### Brief A:
In the passage on Morrison's critics, which publication called the Clapton collaboration "beyond unconscionable"?
### Brief B:
Continue the passage on Morrison's critics, picking up right after its final question.

### Provided text:
|---|

Some of Morrison’s powerful countrymen and famous industry peers portray him as a dweller on the threshold of crackpotism. Robin Swann, Northern Ireland’s minister of health, labels Morrison’s songs “dangerous.” Debbie Harry described Morrison, a man not known for trashing hotel rooms or overdosing in bathrooms, as “completely mad,” “totally insane,” and guilty of a pattern of “strange behavior.”
Even Variety, the 115-year-old unofficial newsletter of the all-but-shuttered entertainment industry, cannot get on Morrison’s wavelength. An article calls the Clapton collaboration “beyond unconscionable.”
Speaking of “unconscionable,” that seared-on-the-mind question — Why are they working, and why are we not? — provokes others. Do our rights disappear whenever a sickness appears? Is fascism healthier than coronavirus? Did we catch more than COVID from the Chinese? Why do children in Milwaukee, Portland, and Boston still learn remotely when not one school-age child has died of COVID-19 in Wisconsin, Oregon, or Massachusetts? When did a single executive’s whim rather than the elected representatives of the people’s will become law deserving obedience? And what does Madame George think of all this?

|---|

### Provided information:
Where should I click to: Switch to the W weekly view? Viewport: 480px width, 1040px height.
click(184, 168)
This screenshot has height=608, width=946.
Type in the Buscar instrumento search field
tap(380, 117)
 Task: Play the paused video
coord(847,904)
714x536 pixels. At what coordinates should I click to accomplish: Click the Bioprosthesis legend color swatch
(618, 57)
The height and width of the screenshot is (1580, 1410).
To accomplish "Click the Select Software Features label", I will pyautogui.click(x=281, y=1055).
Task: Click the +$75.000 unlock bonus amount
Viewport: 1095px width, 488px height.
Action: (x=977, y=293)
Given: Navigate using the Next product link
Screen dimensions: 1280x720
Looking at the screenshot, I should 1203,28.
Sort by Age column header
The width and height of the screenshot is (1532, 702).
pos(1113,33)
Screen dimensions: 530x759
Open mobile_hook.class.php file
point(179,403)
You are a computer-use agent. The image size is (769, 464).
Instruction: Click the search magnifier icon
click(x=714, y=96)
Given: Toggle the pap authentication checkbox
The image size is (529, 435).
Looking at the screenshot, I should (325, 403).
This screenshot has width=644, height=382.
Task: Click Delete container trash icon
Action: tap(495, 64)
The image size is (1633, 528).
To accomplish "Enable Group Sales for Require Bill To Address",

|---|

### Answer area A:
Variety

### Answer area B:
In various times and places within the 2020 twilight zone, governments not only morphed from democracy to dictatorship but outlawed traditional means of redressing grievance. They made (some) protests verboten and regarded even praying our problems away at church an offense against the state. Our rights became crimes.
But for our knight in armor bent on chivalry, singing remains a legal and listened to form of protest.
“I’m not telling people what to do or think,” Morrison noted in a statement, “the government is doing a great job of that already. It’s about freedom of choice, I believe people should have the right to think for themselves.”
Not everyone, everyone, everyone, everyone agrees.